Page 1 of 1

Getting errors only when NOT debugging

Posted: Mon Jan 27, 2020 10:51 am
by Lagor
Hi all,
I started writing a simple OS and got to the point where I'm running usermode code (loaded from a simple ELF file that i managed to get into Physical memory).
Everything runs fine except that _only_ when i'm NOT debugging, after the user programs runs, whenever i type a key and invoke the keyboard handler, i get a page fault.
The pf is at the only instruction that my user code executes (jmp $) and has error code 5.
From what i get, error code 5 is a 'usermode read on a present page' type of PF.
My PF handler litteraly does nothing to correct this, it just returns and the user code keeps running fine.(if i avoid printing the PF details you wouldn't even notice that there's something wrong).
I know that without seing the code I cant provide much info but i find it weird that i dont get the same results when debugging my os (runs on qemu) with GDB.
I couldn't find much about this but my feeling is that the problems is about receiving interrupts that would mess up my code (bacause of my own inexperience) that somehow dont get thrown when GDB is working.
I should also specify that my keyboard handler in kernel mode works fine as well as the 'scheduler' that gets called every x milliseconds by the PIT interrupt.
I'm posting this with the hope that someone more knowledged than me ran into something similar and could point me in the right direction.

Thank you,
FG

Re: Getting errors only when NOT debugging

Posted: Mon Jan 27, 2020 11:26 am
by Octocontrabass
Does invoking the keyboard handler involve any change to the paging structures or registers? That might include kernel memory allocations.

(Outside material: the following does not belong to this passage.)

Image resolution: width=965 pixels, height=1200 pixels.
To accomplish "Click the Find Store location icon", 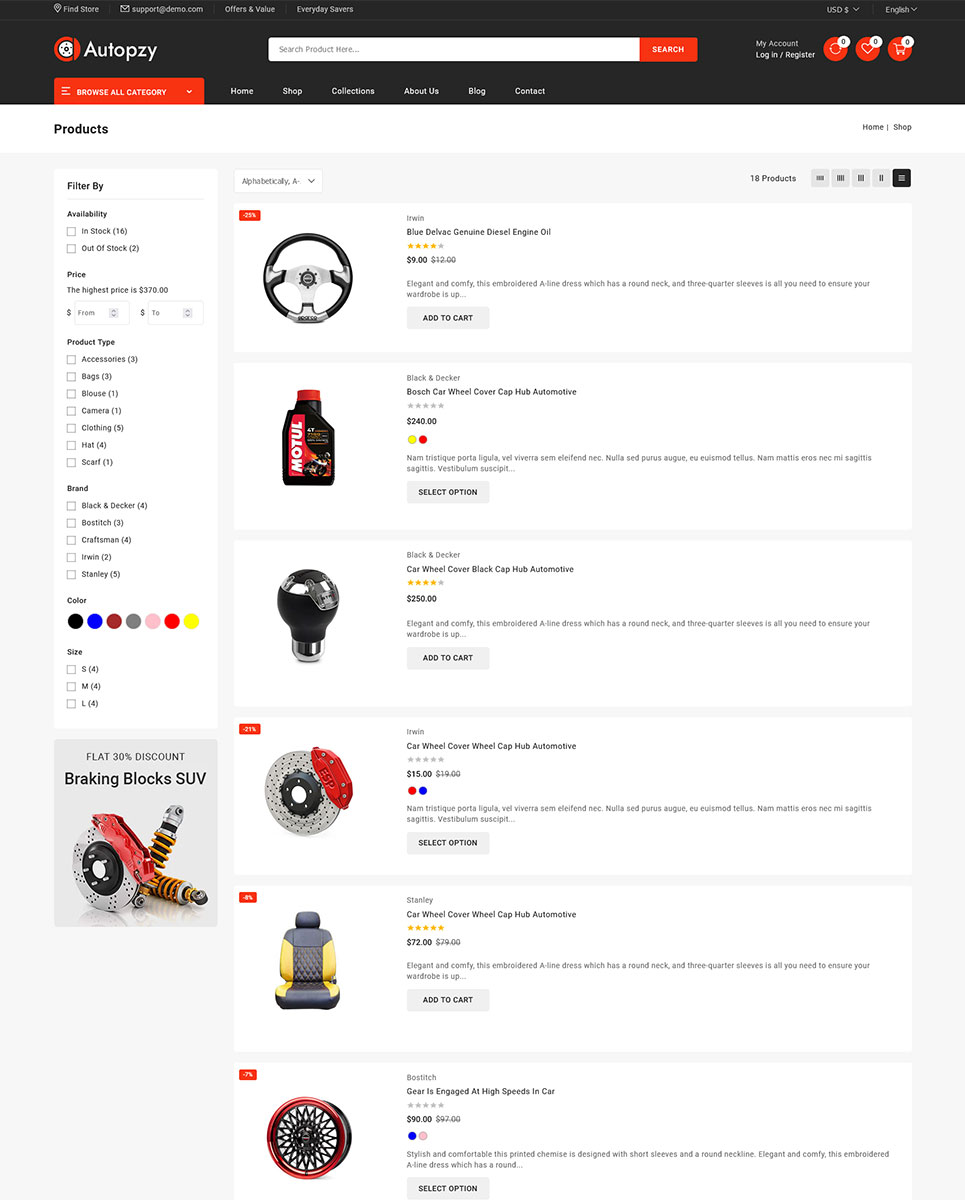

Are you running your OS on bare metal or in a virtual machine? If bare metal, what CPU? If a virtual machine, which one?

Re: Getting errors only when NOT debugging

Posted: Mon Jan 27, 2020 1:07 pm
by Lagor
Thanks for your reply.

The keyboard handler does switch from the page directory/page tables of the user process to the ones of the kernel.
My guess, though, is that the problem lies elsewhere.
Assuming that the issue might be causes by a somehow invalid PD/PT i think the user code would just crash and wont execute any further.
In my case the code runs perfectly fine without my pf handler actually doing anything.
Also with the debugger active and stepping line by line it doesn't throw the PF.

I am running on a VM, i tried both qemu and VirtualBox with the same results. On my HW the results are actually different but i need to try again to actually dignose the problem.

Re: Getting errors only when NOT debugging

Posted: Mon Jan 27, 2020 1:23 pm
by Octocontrabass
Lagor wrote:The keyboard handler does switch from the page directory/page tables of the user process to the ones of the kernel.
How do you invalidate the TLB when switching back to the user process?

Re: Getting errors only when NOT debugging

Posted: Mon Jan 27, 2020 1:43 pm
by Lagor
I do not.... i feel like i need to look into this....? :?

I should add that i simply change the content of cr3 to make it point to the user or kernel page dir.
I know i dont have all of the pieces setup for multitasking but i just wanted to try with some easy and kind of hardcoded examples just to get a feeling for it.
I will definetly look into how tlb works because so far i thought it was just a cache to make things run faster but i have the feeling that it might not be that simple.
It does still haunt me why, while debugging it, everything works as intended but in real time it does not, i'm afraid i'm missing something huge...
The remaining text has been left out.